Chacun de nous porte en lui une longue ligne de traces, constituée pendant les années vécues en Israël, à la maison, avec nos enfants, avec nos patients, dans des contextes sociaux divers. Ces traces sous-tendent notre pensée ainsi que nos sensations. « Traces-entrelacs », ils forment un tissage intime, profond, ainsi qu’une pensée rhizomatique. Celle-ci se caractérise par des facettes cachées, inconnues, indistinctes, inarticulées, unheimlich. Bref, nous portons en nous les horrifiantes facettes des choses familières.

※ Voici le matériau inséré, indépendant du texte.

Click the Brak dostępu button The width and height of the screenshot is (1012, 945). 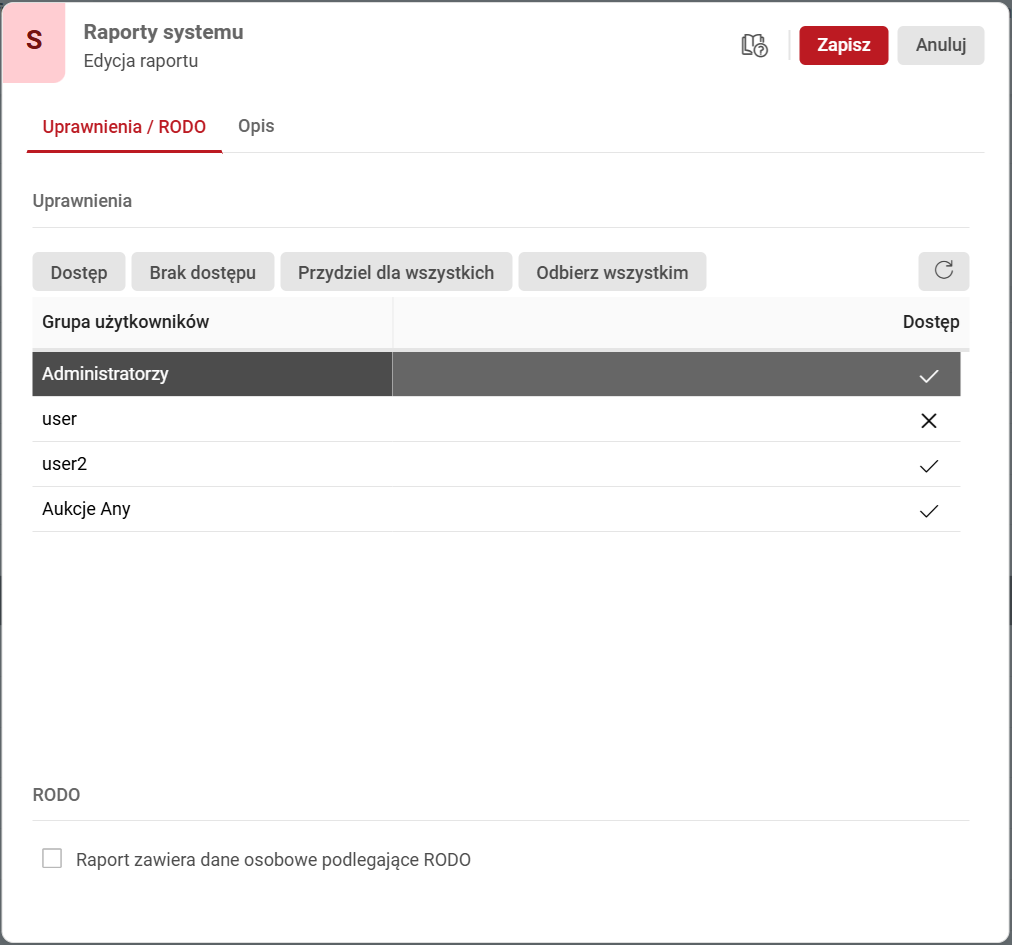pos(202,273)
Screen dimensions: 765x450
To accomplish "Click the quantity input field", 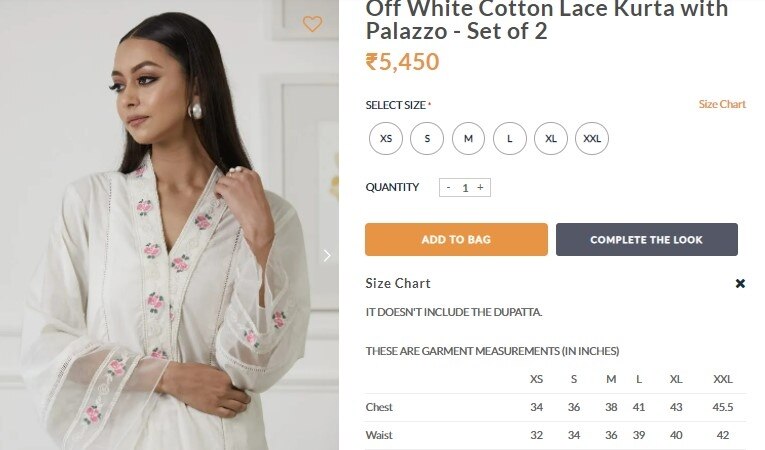I will (464, 187).
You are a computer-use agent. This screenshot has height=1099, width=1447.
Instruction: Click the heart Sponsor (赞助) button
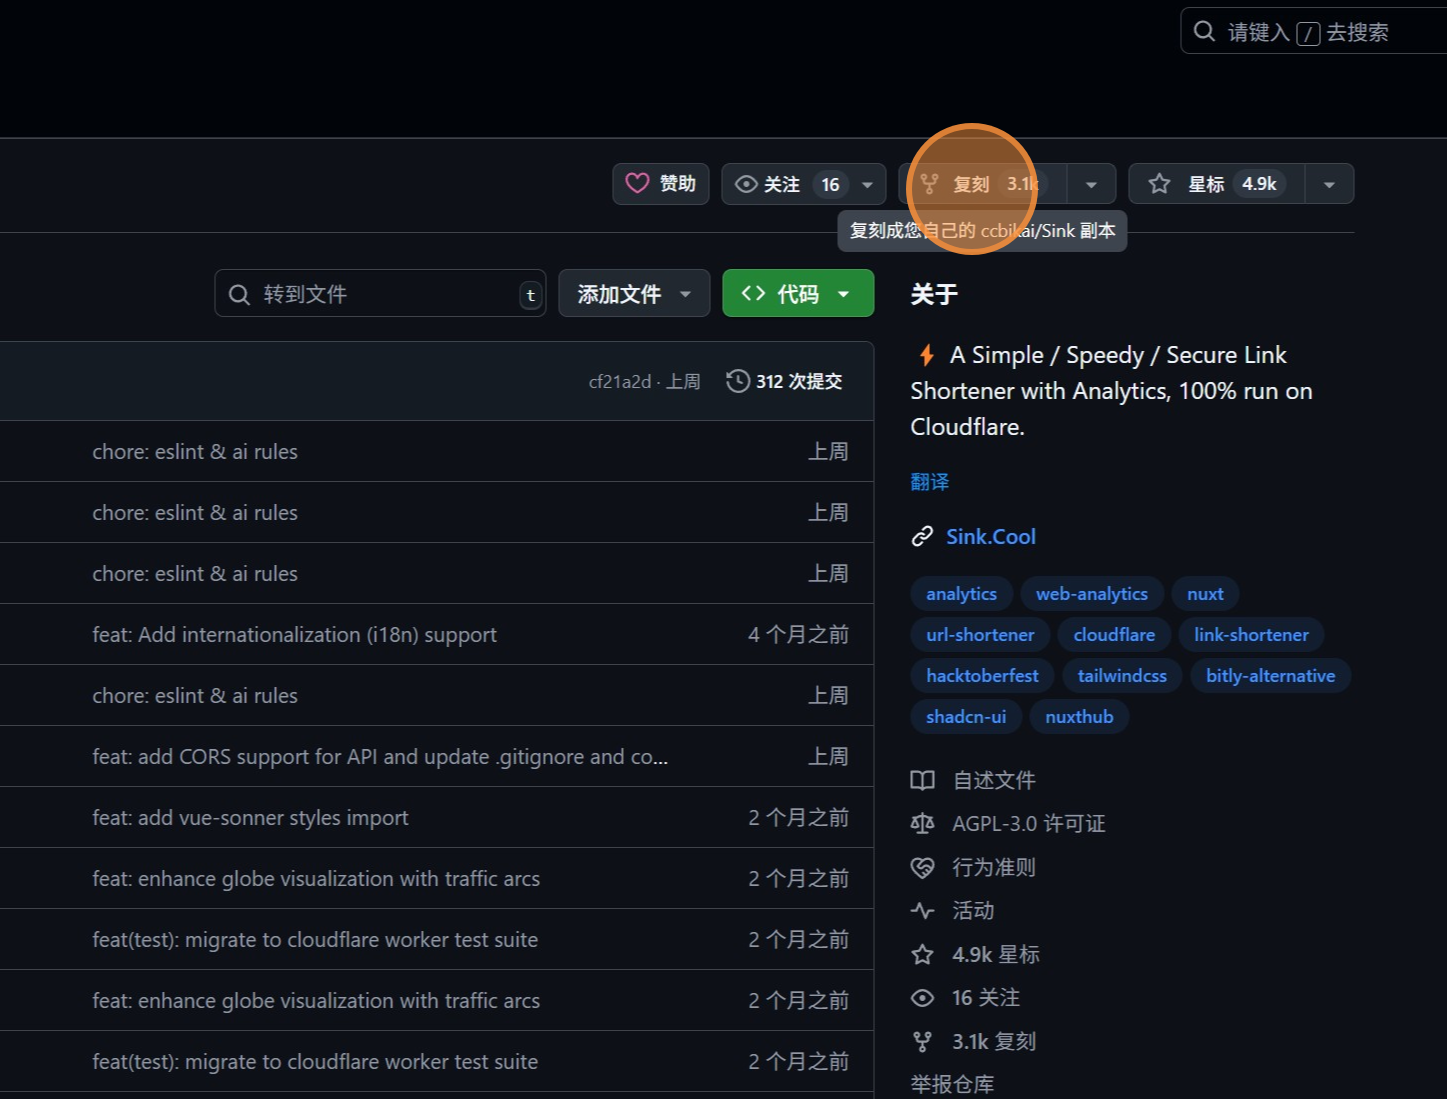(661, 184)
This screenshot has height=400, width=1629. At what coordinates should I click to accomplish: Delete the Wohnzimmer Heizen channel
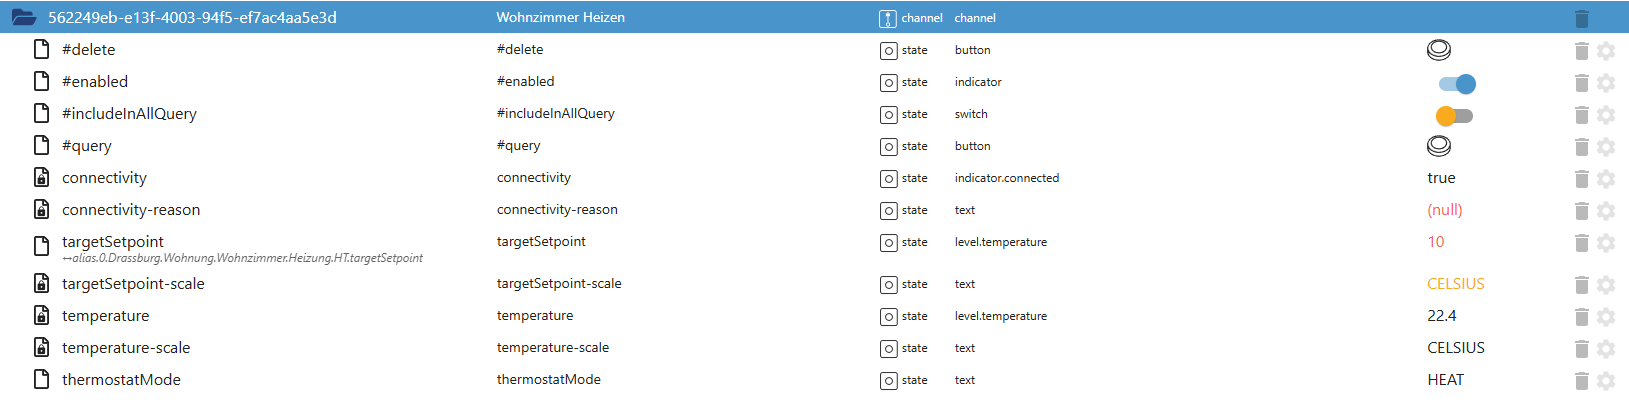click(x=1581, y=18)
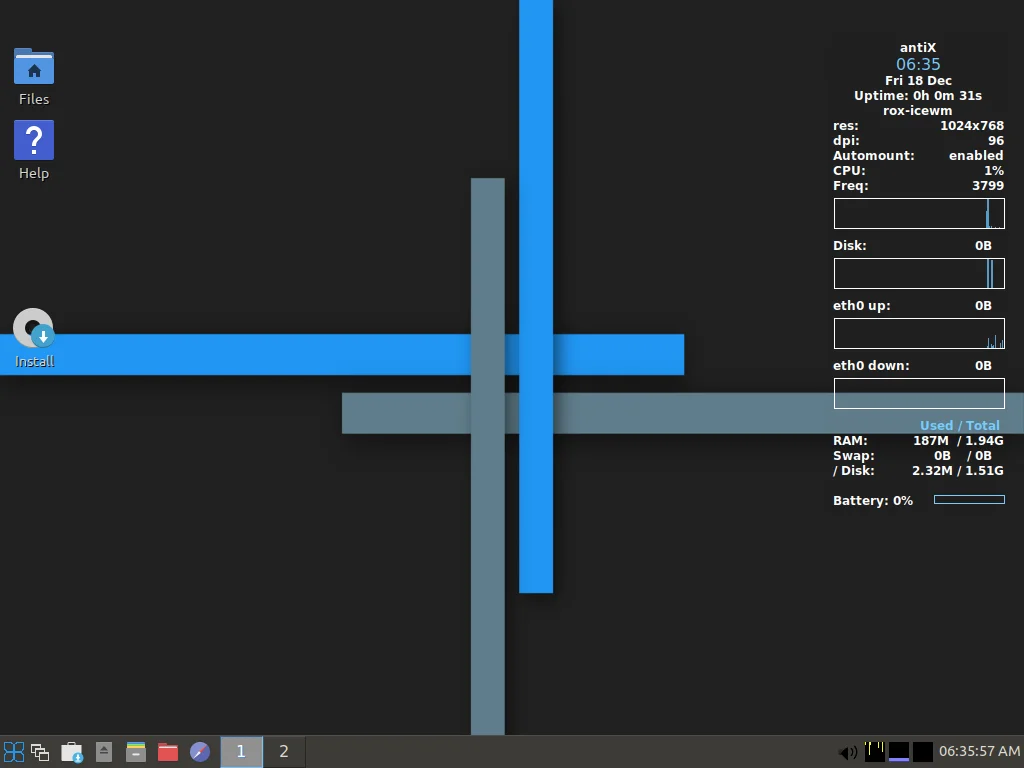
Task: Switch to workspace 2
Action: pyautogui.click(x=284, y=752)

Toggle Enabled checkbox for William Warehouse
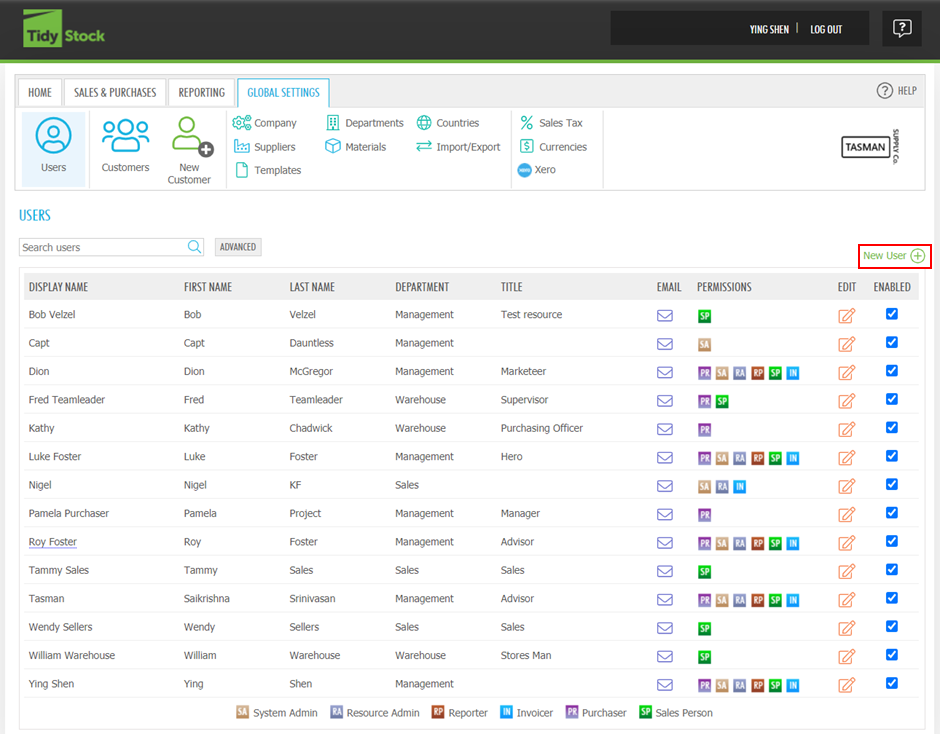pos(892,655)
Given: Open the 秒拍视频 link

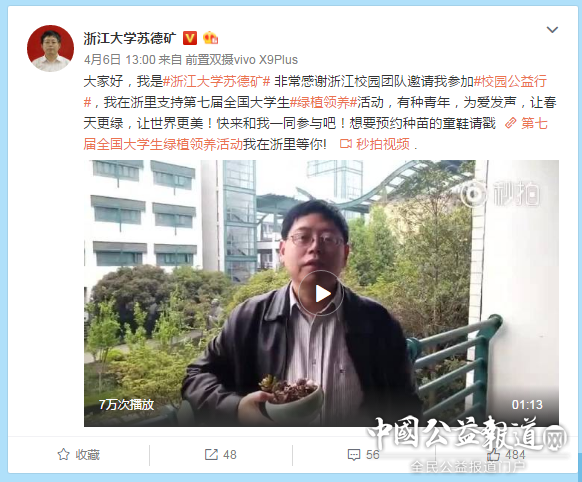Looking at the screenshot, I should 383,144.
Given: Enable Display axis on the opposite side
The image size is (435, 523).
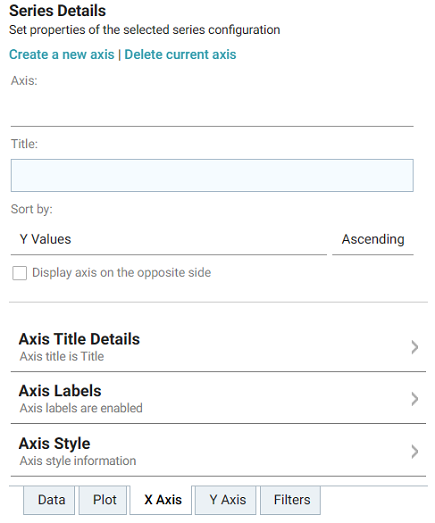Looking at the screenshot, I should point(19,273).
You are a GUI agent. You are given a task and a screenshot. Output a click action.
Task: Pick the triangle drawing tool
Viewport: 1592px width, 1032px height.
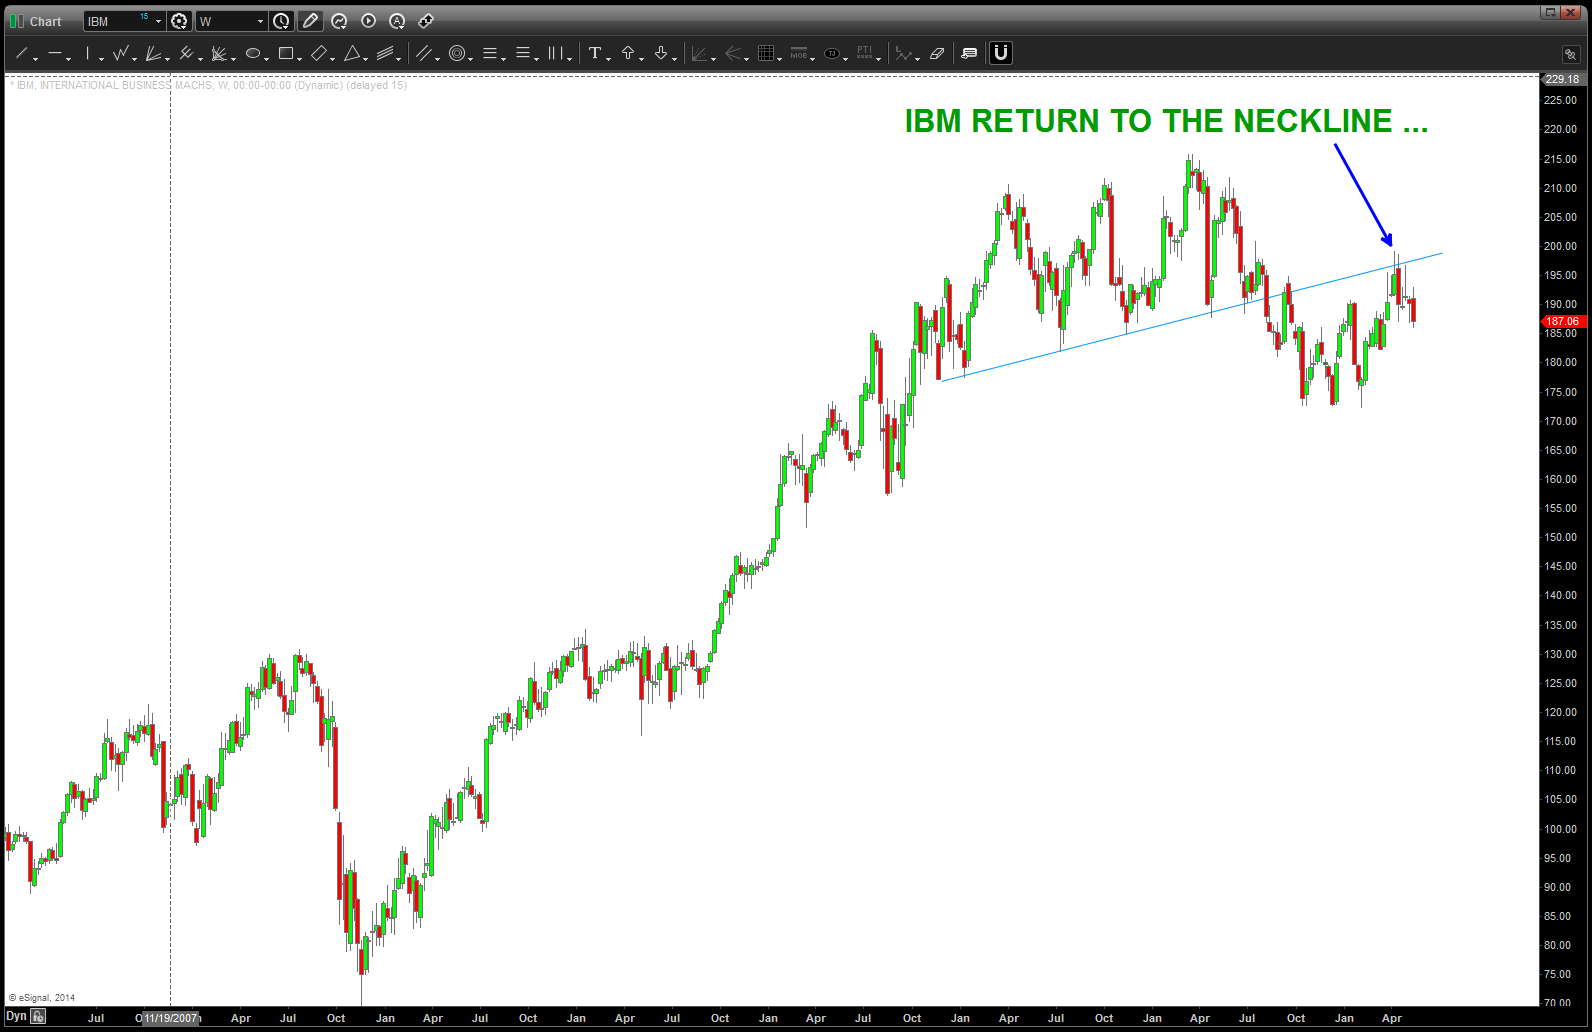[352, 54]
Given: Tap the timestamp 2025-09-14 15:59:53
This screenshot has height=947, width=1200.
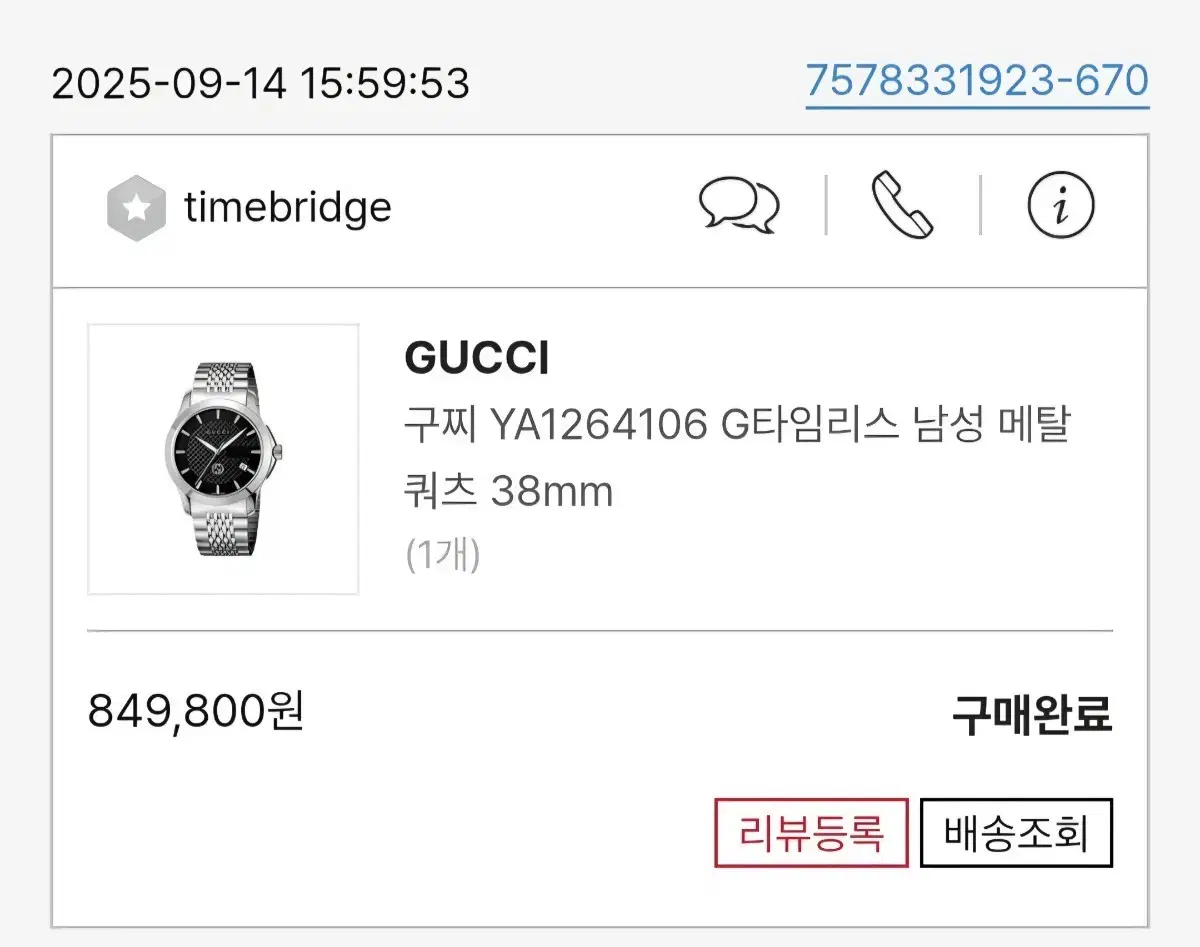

Constitués de vestiges irreprésentables, que j’appelle « résidus radioactifs » – métaphore désignant les effets de la violence sociale et politique dont l’individu n’est même pas toujours conscient –, ces « rhizomes psychiques » s’enracinent profondément dans la personne, au point d’en faire partie.
Comment comprendre ce « noyau radioactif » ? Le sens que je lui confère est en relation avec un processus d’accélération infinie au cours duquel tout peut prendre forme pour disparaître au moment même de son émergence. Ce « vide virtuel » contient toutes les possibilités de transformation qui, elles aussi, au moment de leur apparition, s’effacent. Il y a des phénomènes que l’on ne peut pas raconter. On ne peut que les vivre. Nous les traversons. Ils nous traversent. Lorsque dans un abri anti-bombe la pensée tente de saisir ce qui se passe à l’extérieur, à l’intérieur, dans les interstices, elle ne saisit rien du tout. Elle est entièrement livrée à la toile de fond rhizomatique de l’être, à la concomitance perpétuelle d’apparition/ disparition. Nous sortons de l’abri touchés, bouleversés, changés. Nous poursuivons notre chemin et retournons au congrès.